You can imagine this curve by getting two sticks that are connected at a 90 degree angle to one another, one lenght 1 and the other length 2, and spinning the lenght 1 stick in a circle around the end that isn't connected to the 2 stick, and then seeing what kind of curve the 2 stick's end that isn't connected to the 1 stick traces.
The equation of a tangent line is $y=\frac{a^2-ax+b^2}{b}$, and the distance of 2 units is given by the circle with radius 2 from the point $(a, b)$ or $(x-a)^2+(y-b)^2=4$. There are 2 intersections at points $$x=\frac{a^3\pm2\sqrt{b^2(a^2+b^2)}+ab^2}{a^2+b^2}$$ $$y=\frac{a^2b^2\pm2a\sqrt{b^2(a^2+b^2)}+b^4}{b(a^2+b^2)}$$
Knowing that $a^2+b^2=1$, substituting this into our equations we get the folowing parametric equation for this curve: $$x=a\pm2\sqrt{1-a^2}$$ $$y=\frac{\pm(a^2\pm2\sqrt{1-a^2}a+1)}{\sqrt{1-a^2}}$$ $$-1<=a<=1$$
How do I prove that this is a circle, if it even is one?
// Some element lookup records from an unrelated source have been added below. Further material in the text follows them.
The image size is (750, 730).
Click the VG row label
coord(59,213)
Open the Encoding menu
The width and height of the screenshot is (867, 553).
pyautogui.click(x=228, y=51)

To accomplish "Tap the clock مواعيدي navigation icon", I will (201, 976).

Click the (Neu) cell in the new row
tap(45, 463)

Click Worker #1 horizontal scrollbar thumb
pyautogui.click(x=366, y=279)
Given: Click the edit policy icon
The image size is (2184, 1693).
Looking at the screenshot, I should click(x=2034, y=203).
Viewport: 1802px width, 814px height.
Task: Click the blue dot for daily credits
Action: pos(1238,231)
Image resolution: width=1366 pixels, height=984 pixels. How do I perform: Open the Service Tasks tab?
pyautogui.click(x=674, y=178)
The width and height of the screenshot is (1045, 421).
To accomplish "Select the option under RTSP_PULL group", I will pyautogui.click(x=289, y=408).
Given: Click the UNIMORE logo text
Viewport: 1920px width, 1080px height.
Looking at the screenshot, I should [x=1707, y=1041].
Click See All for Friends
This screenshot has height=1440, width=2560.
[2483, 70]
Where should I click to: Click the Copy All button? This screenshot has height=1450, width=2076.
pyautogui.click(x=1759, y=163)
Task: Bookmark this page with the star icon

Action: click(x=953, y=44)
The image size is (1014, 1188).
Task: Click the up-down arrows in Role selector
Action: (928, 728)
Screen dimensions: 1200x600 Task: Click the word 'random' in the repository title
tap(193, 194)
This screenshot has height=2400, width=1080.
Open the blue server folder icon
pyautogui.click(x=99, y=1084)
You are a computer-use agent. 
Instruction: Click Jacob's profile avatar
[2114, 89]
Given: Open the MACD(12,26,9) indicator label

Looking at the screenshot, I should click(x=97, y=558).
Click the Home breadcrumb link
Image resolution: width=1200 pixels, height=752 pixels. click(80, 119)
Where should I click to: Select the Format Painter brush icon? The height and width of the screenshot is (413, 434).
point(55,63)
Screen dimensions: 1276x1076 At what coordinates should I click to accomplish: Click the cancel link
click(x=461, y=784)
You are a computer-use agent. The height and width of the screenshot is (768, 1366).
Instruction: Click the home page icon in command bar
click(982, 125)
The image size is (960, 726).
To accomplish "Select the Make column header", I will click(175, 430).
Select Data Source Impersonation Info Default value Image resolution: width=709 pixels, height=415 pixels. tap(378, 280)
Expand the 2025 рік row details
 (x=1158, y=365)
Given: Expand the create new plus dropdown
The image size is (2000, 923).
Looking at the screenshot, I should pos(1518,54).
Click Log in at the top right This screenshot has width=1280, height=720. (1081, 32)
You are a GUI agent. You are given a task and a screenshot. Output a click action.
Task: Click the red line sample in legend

Also, is there a faster and better solution to understanding why it is a circle, if it is one?
Expand the squares, rearrange the equations, and use that $\,a^2+b^2=1\,$:
$$ \begin{align} \begin{cases} ax + by &= a^2 + b^2 \\ x^2+y^2 -2(ax+by) + a^2+b^2 &= 4 \end{cases} \\[5px] \iff\quad \begin{cases} ax + by &= 1 \\ \color{blue}{x^2+y^2} &= 2(ax+by) + 3 = 2 \cdot 1 + 3 \color{blue}{=5} \end{cases} \end{align} $$